Jellinek is optimistic people will pony up the $8 per month or $60 per year for a service that's "meant to appeal to that sense of collective nostalgia and affinity." He calls the website "the world's sexiest time machine" and "an anthology of cool" for a magazine he refers to as "the Mount Rushmore of literary greatness."

But one industry analyst makes Playboy sound more like a tired, dusty half-empty amusement park.

"The problem with Playboy is it not only lost its powerful interviews, but it lost its lead," said Samir Husni, director of the Magazine Innovation Center at the University of Mississippi School of Journalism. "This is no longer the 50s and 60s when people talked about the interviews. And who cannot see the girl next door naked in this day and age?"

Husni doubts the service will do much for the company at all.

"The questions are: `Do I need it? Do I want it? Is it relevant to me?'" Husni said. "The answer is: `No, no and no.'"

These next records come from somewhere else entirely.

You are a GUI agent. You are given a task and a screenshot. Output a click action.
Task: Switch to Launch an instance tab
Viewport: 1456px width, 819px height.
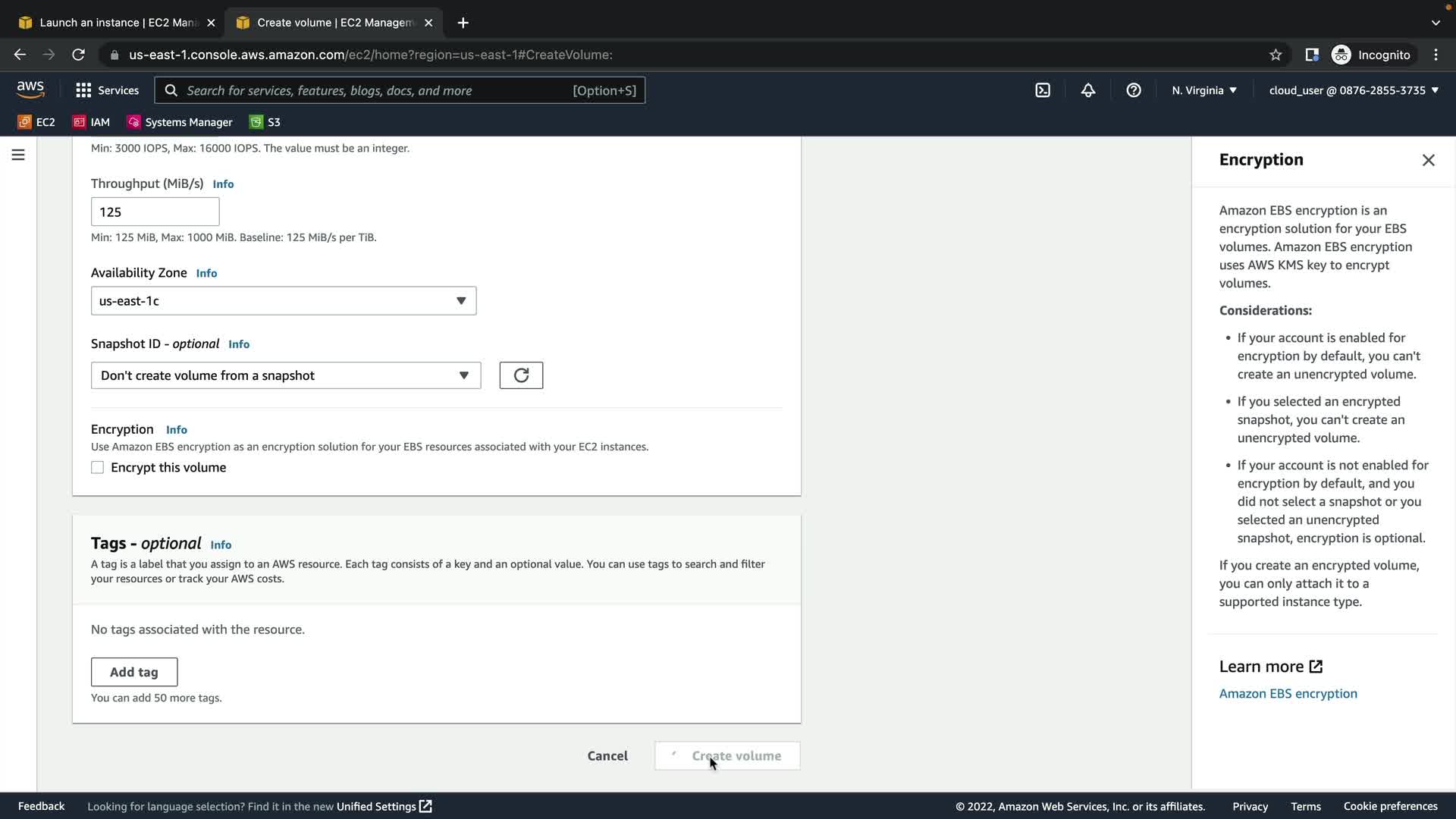[x=118, y=23]
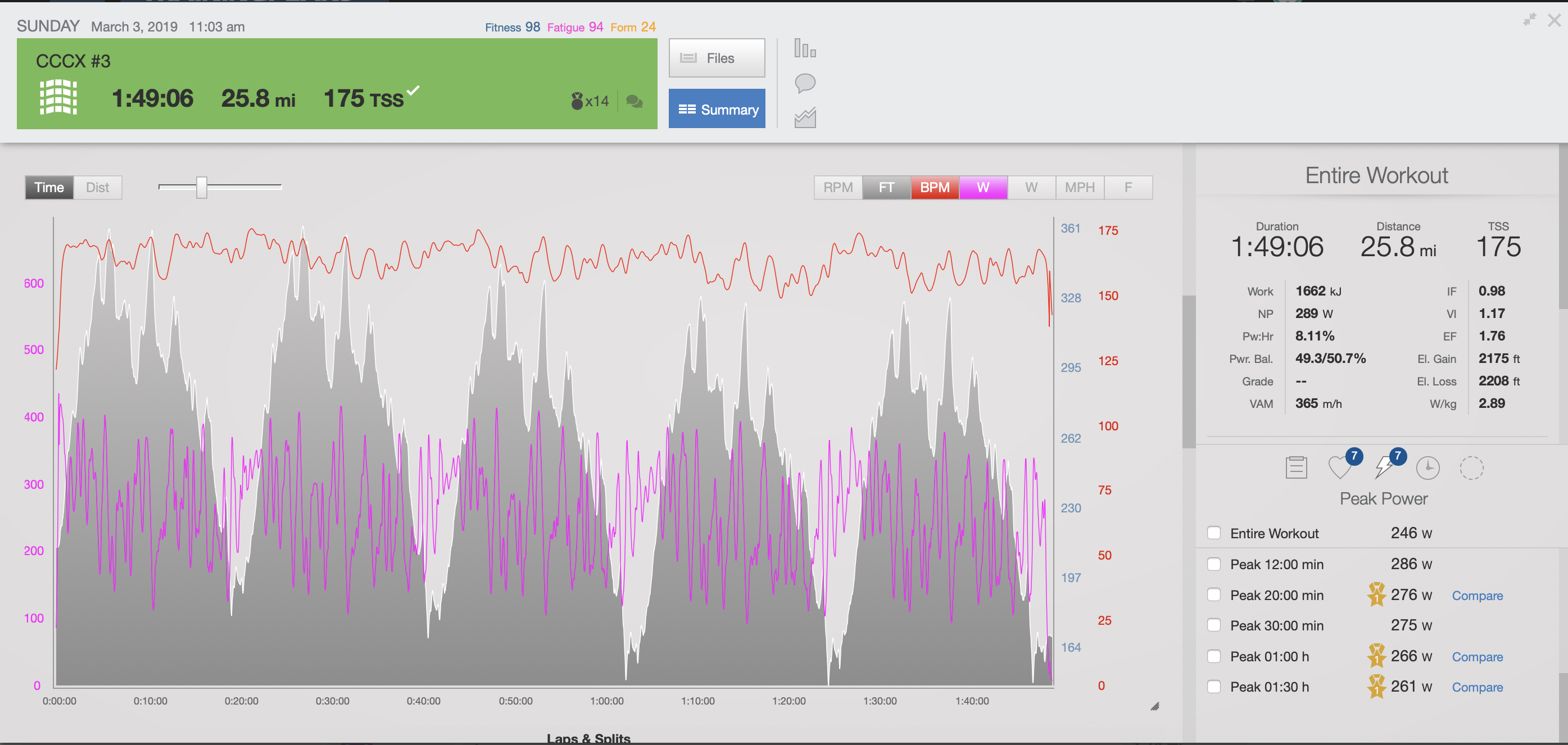1568x745 pixels.
Task: Check the Entire Workout checkbox
Action: [1214, 533]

Husni also said it is likely those who do subscribe will drop the service once they see whatever issues they were curious about.

Jellinek concedes the whole thing is something of an experiment aimed at a niche audience, but he also insists the service has value because it offers a unique window into the past.

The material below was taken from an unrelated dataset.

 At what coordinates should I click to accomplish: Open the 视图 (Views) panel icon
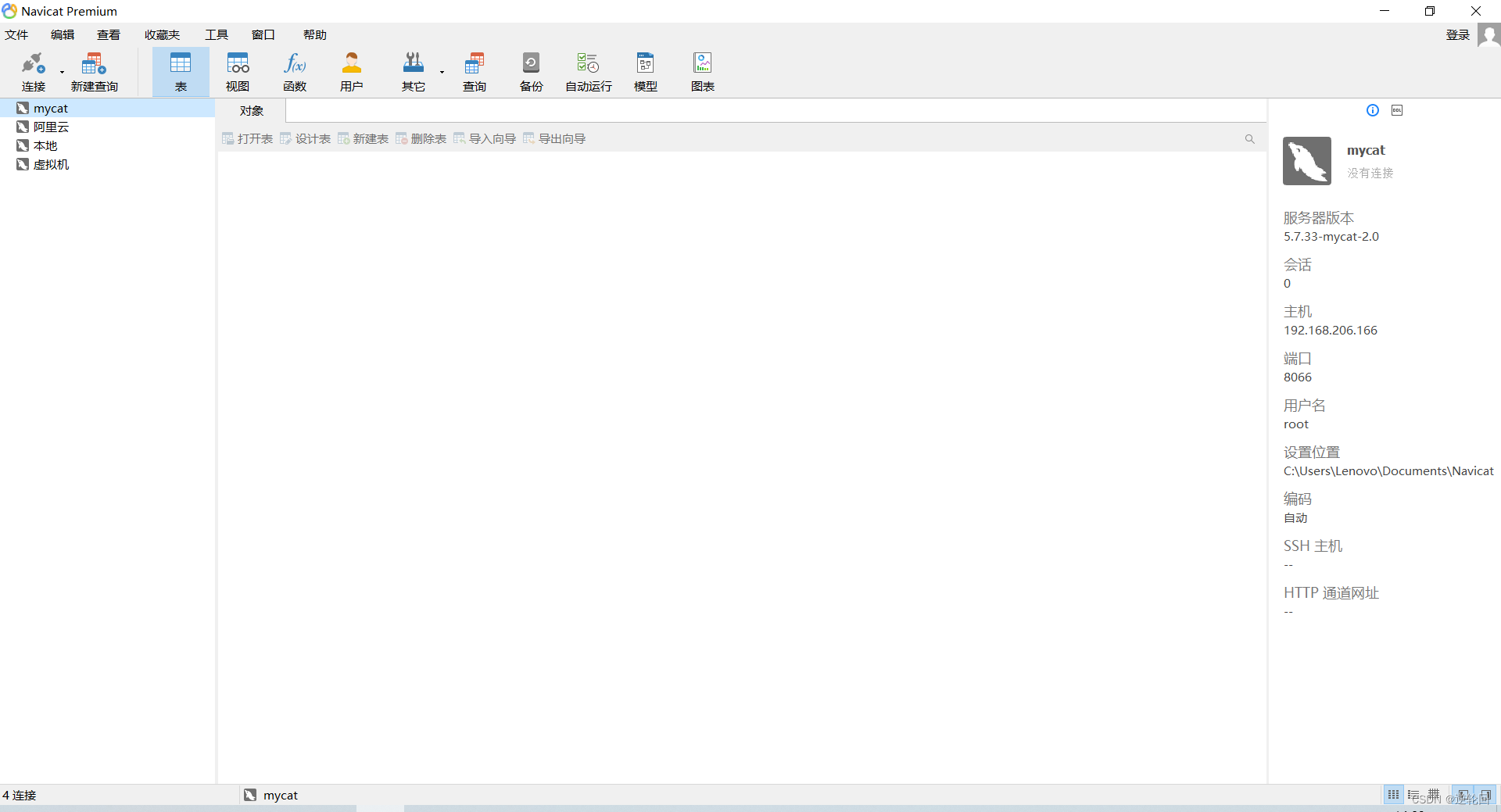click(x=238, y=71)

"We're not trying to achieve mass scale here and move the needle for the company in a great way," he said.

Down at Stocks and Blondes, a tavern in downtown Chicago, opinions were mixed as to how many subscribers will be drawn to the website.

"The guy who would want to go back and see them (the magazines) already has them stacked up in his crawl space," said Internet ad salesman Bill Youngberg.

But his buddy, Ron Golminas, suggested such a guy is precisely the person who would jump — if he could — at the chance to subscribe.

"He can't get to them," Golminas said. "He's too old."

<한글 기사>

플레이보이, `인터넷 서비스' 개시

남성 성인잡지 플레이보이가 창간 이후 발행한 모든 잡지 내용을 인터넷으로 볼 수 있는 서비스를 19일(현지시각) 시작했다.

플레이보이는 메릴린 먼로가 표지 모델로 나온 1953년 12월 창간호부터 최신호까지 지난 57년 동안 발행한 모든 사진, 인터뷰와 기사를 인터넷 사이트(i.Playboy.com)에서 제공한다고 밝혔다.

플레이보이 측은 인터넷 서비스 구독료를 월 8달러(약 8600원), 연간 60달러(6 만5천원)에 책정했다.

플레이보이 콘텐츠 총괄인 지미 옐리네크는 이번 서비스를 "세계에서 가장 섹시한 타임머신"이라 부르며 "지난 시절에 대한 향수와 친밀감을 자극할 것"이라고 말했다.

이번 서비스는 베이비 붐 세대와 같이 왕년의 여배우 사진이나 존 레넌, 마틴 루서 킹, 지미 카터 전 미국 대통령 등 과거 유명인사의 인터뷰를 다시 보고 싶어하 는 독자층을 겨냥한 것으로 보인다.

플레이보이는 최근 젊은 독자층 확대를 위해 3-D 사진을 게재하고 유명 만화 캐릭터를 표지 모델로 삼는 등 여러 시도를 했으나 2006년 315만명이었던 구독자는 현재 150만명으로 줄어들었다.

그러나 일부 산업 분석가는 플레이보이 부진의 원인을 다른 데서 찾으며 인터넷 서비스의 성공에 회의적인 입장을 보였다.

미시시피대 저널리즘스쿨의 사미르 후스니는 "플레이보이가 성인잡지의 선도적 역할을 하지 못하는 것이 제일 큰 문제"라며 "지금은 플레이보이 인터뷰가 널리 회자되던 50~60년대도 아니고 누구나 발가벗은 여자 사진을 쉽게 볼 수 있는 시대"라 고 말했다.

그는 또 독자들이 이런 서비스를 원하지 않으며 과거 잡지를 보고 싶은 독자는 궁금해하던 사진이나 기사를 찾는 순간 구독을 중지할 것이라고 전망했다.